=== Provided data ===

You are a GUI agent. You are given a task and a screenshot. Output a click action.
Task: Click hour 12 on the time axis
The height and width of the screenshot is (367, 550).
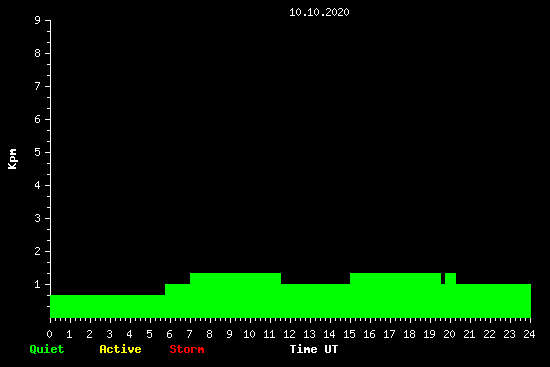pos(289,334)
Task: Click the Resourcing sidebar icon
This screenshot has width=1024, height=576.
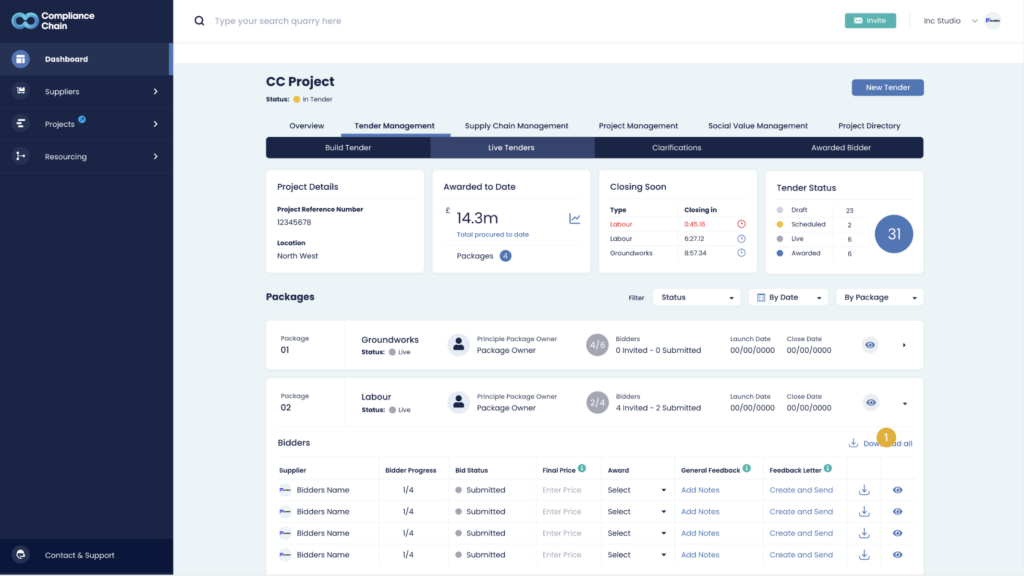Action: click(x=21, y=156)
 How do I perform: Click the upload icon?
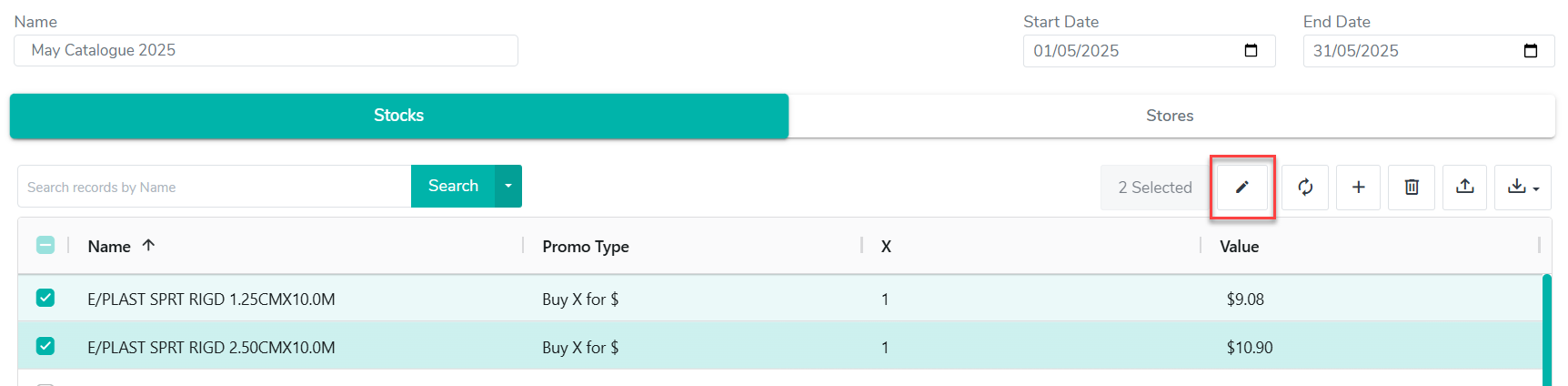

===

— Problem —
Your copy should match every entry above exactly and contain no pictures.

— Answer box —
You are a GUI agent. You are given a task and a screenshot. Output a click action.
Task: Click hour 12 on the time axis
The height and width of the screenshot is (367, 550).
pos(289,334)
Task: Click the Resourcing sidebar icon
This screenshot has width=1024, height=576.
Action: click(x=21, y=156)
 How do I perform: Click the upload icon?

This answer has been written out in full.